--- Input records Enclosed Below ---
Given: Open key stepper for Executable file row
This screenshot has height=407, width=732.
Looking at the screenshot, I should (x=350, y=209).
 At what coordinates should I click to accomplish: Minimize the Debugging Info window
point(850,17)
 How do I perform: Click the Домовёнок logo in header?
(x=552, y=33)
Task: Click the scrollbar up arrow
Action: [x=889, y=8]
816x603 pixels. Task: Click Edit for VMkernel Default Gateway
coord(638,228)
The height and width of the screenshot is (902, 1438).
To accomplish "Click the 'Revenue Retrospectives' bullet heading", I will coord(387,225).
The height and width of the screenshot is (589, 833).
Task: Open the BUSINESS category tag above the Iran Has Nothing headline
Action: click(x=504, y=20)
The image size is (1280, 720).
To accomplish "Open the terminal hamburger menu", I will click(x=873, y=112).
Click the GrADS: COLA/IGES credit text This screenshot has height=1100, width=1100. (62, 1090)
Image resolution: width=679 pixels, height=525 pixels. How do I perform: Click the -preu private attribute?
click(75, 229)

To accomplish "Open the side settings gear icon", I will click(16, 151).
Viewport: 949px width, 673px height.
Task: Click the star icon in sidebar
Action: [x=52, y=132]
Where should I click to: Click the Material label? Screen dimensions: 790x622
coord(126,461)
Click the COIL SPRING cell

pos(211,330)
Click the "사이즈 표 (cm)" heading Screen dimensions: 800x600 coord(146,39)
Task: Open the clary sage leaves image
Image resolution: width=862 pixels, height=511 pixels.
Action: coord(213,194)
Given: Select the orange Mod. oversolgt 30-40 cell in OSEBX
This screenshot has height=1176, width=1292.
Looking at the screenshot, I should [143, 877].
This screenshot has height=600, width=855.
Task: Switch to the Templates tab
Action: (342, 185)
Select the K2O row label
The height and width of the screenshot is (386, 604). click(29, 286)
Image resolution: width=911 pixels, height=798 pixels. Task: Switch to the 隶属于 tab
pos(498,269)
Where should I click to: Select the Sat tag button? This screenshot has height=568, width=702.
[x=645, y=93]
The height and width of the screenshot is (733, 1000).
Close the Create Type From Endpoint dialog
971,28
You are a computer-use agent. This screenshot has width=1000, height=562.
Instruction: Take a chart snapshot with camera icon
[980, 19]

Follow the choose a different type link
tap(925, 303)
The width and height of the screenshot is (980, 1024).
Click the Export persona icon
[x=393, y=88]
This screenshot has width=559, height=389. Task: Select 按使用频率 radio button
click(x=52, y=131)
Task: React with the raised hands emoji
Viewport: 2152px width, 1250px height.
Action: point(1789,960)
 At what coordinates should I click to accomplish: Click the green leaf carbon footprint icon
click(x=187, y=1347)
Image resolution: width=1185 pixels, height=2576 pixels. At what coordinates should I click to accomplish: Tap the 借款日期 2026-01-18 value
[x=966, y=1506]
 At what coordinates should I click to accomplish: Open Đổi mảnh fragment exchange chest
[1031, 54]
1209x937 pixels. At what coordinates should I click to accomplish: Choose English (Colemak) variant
--- End of Enclosed Input records ---
Problem details:
Copy out the range of lines above starting at the line with "Image resolution: width=911" and ending at the line with "The height and width of the screenshot is (733, 1000).", exactly and including both.

Solution to this task:
Image resolution: width=911 pixels, height=798 pixels. Task: Switch to the 隶属于 tab
pos(498,269)
Where should I click to: Select the Sat tag button? This screenshot has height=568, width=702.
[x=645, y=93]
The height and width of the screenshot is (733, 1000).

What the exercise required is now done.